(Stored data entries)

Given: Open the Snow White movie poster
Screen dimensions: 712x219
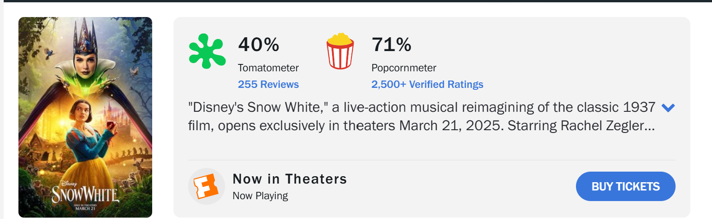Looking at the screenshot, I should pyautogui.click(x=85, y=117).
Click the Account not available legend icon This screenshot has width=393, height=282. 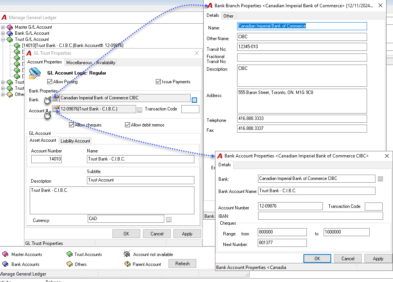click(x=127, y=254)
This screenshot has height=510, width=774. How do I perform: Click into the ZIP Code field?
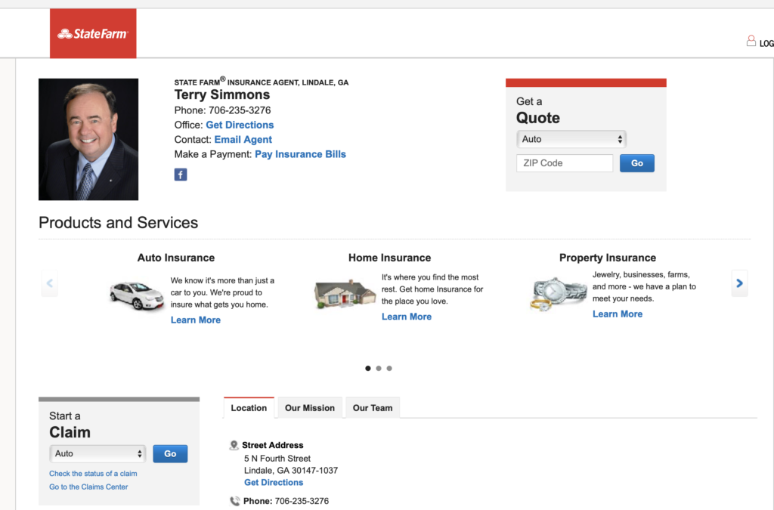(565, 163)
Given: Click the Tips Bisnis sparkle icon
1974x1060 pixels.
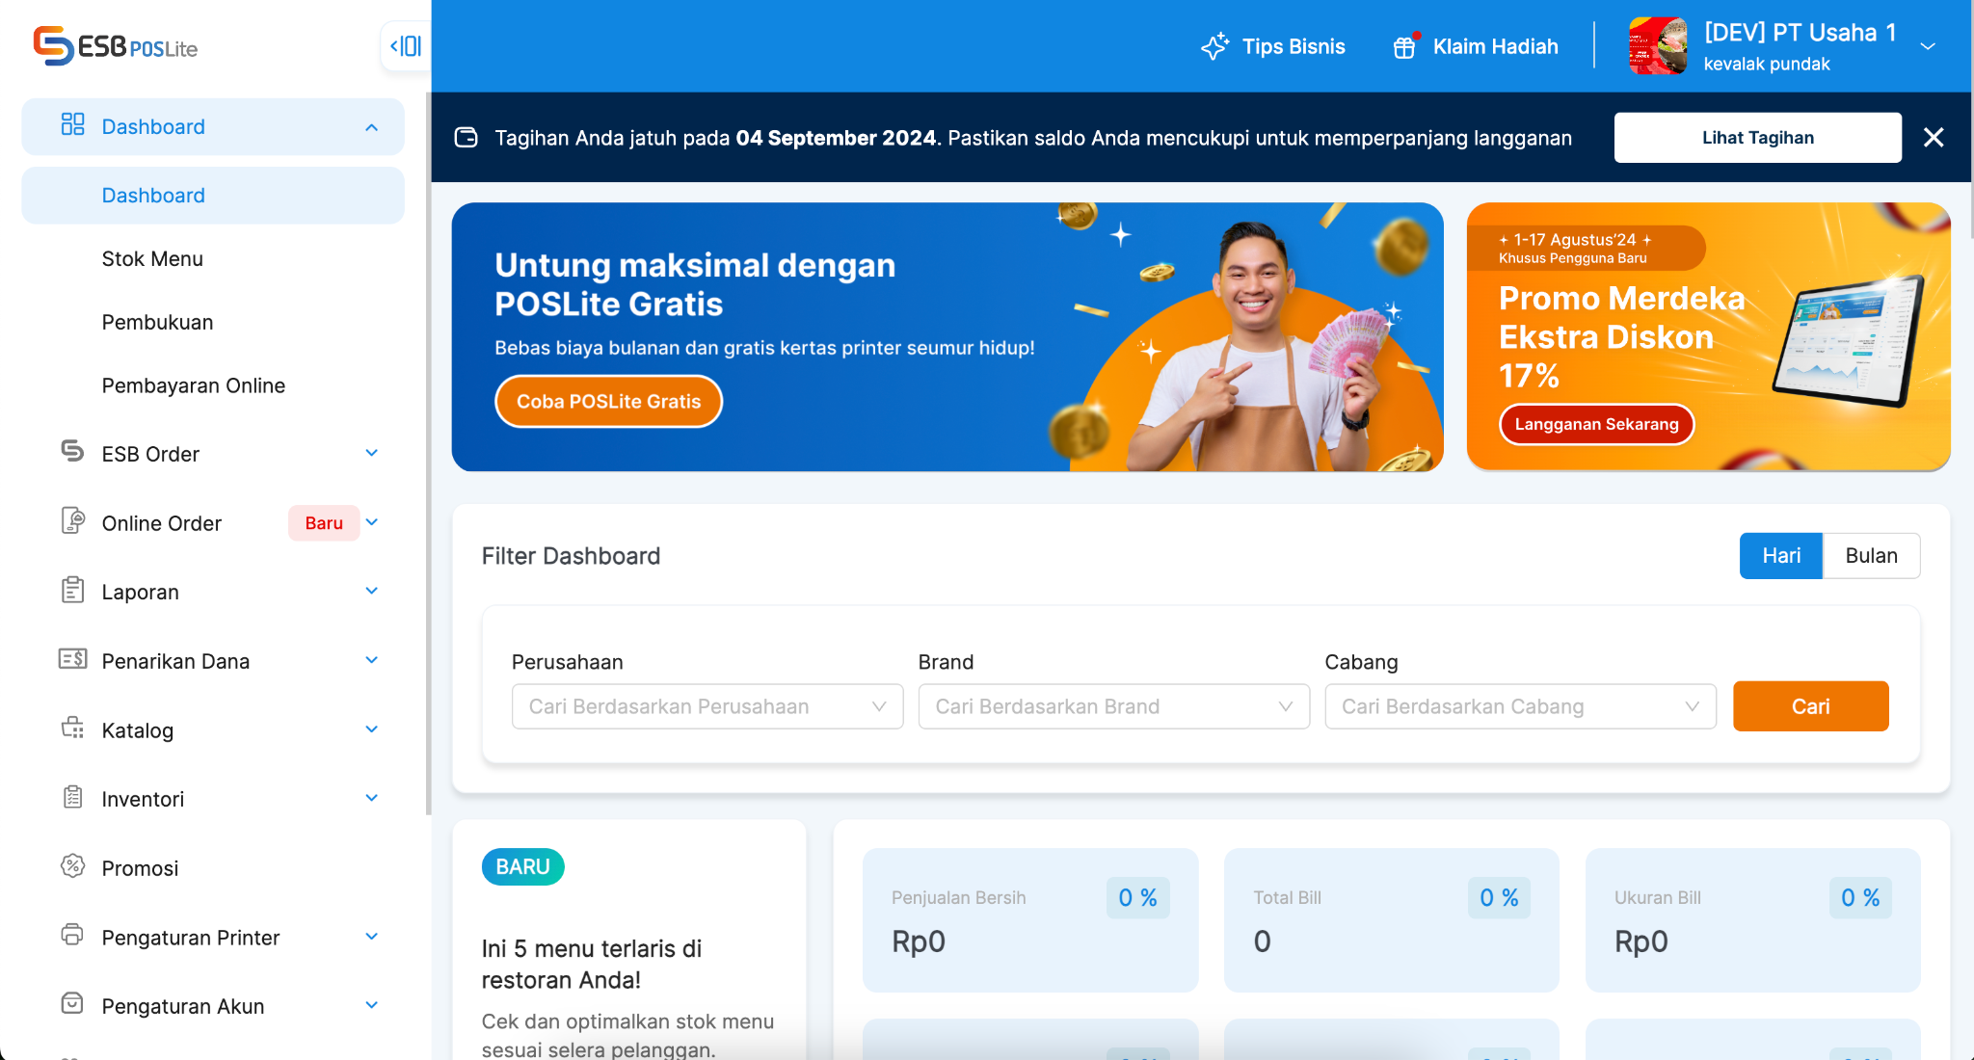Looking at the screenshot, I should pyautogui.click(x=1214, y=46).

What is expected –
How many lines of the entries contain the word "Given"? Only the number is wanted.

Written response –
2